Work instructions>
A verbatim copy is needed of the lines below from the one containing "Screen dimensions: 1186x932" up to and including the one containing "to Segmenti di", excluding pictures.

--- Data for this exercise ---

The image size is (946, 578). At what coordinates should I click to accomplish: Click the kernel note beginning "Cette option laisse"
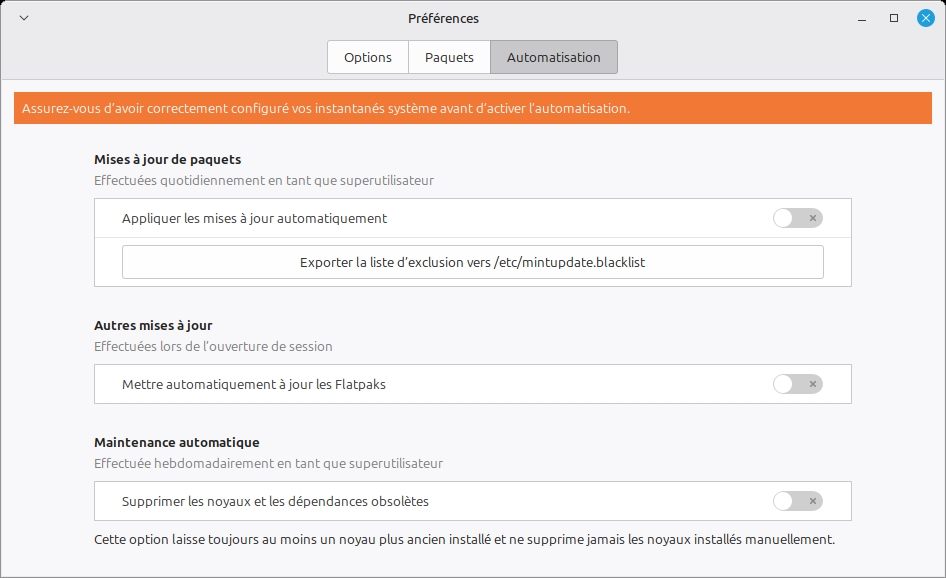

---
--- Data for this exercise ---

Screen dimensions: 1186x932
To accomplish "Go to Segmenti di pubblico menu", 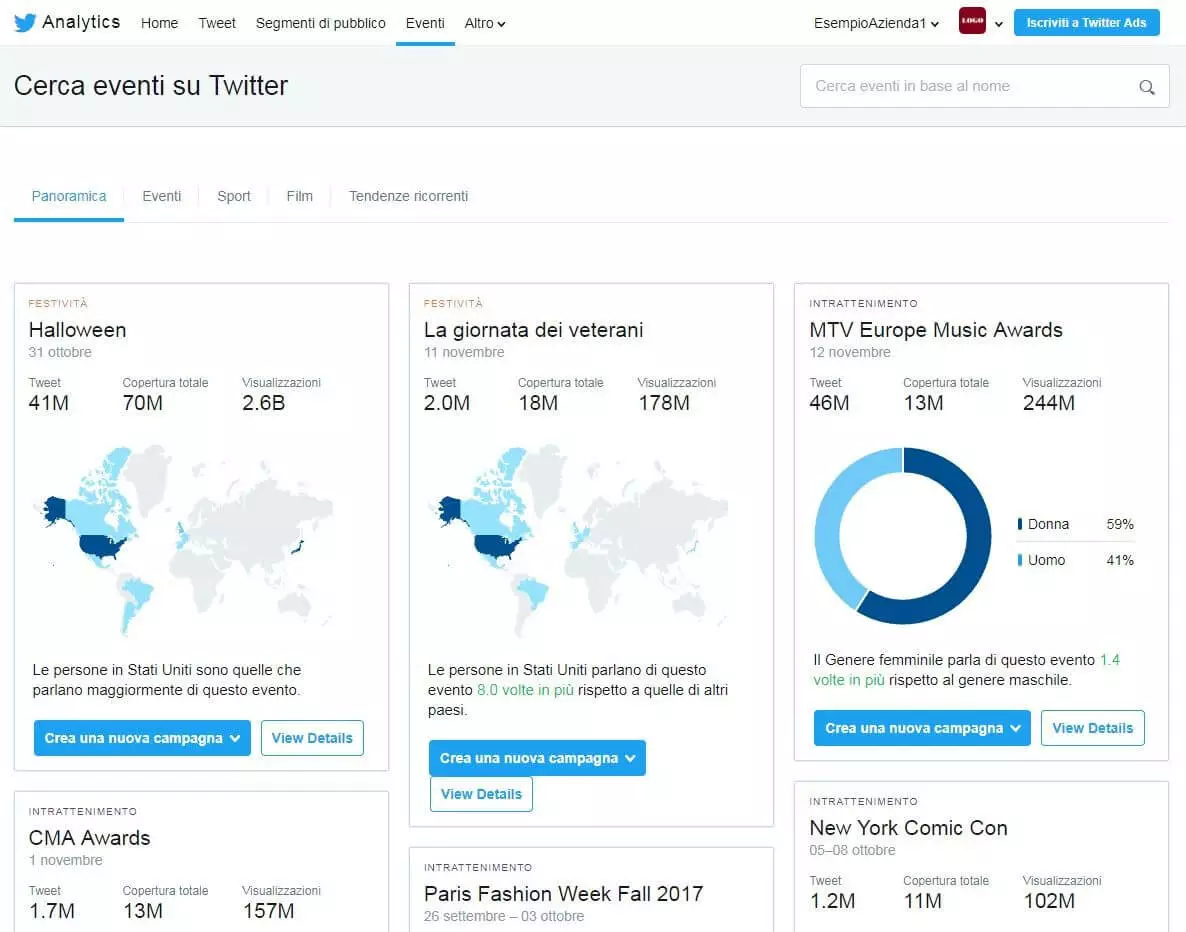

---
--- Data for this exercise ---

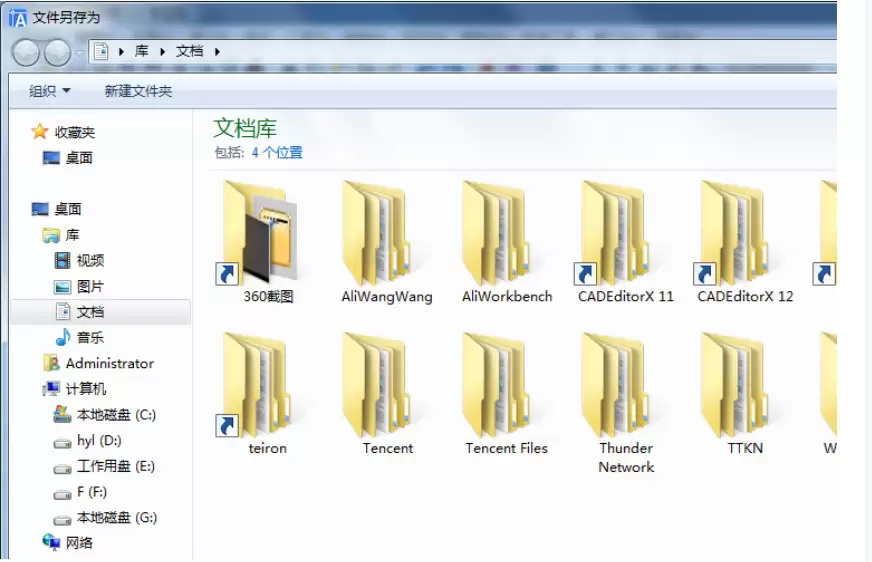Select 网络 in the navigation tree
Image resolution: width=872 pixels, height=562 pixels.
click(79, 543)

---

Solution to this problem>
Screen dimensions: 1186x932
To accomplish "Go to Segmenti di pubblico menu", 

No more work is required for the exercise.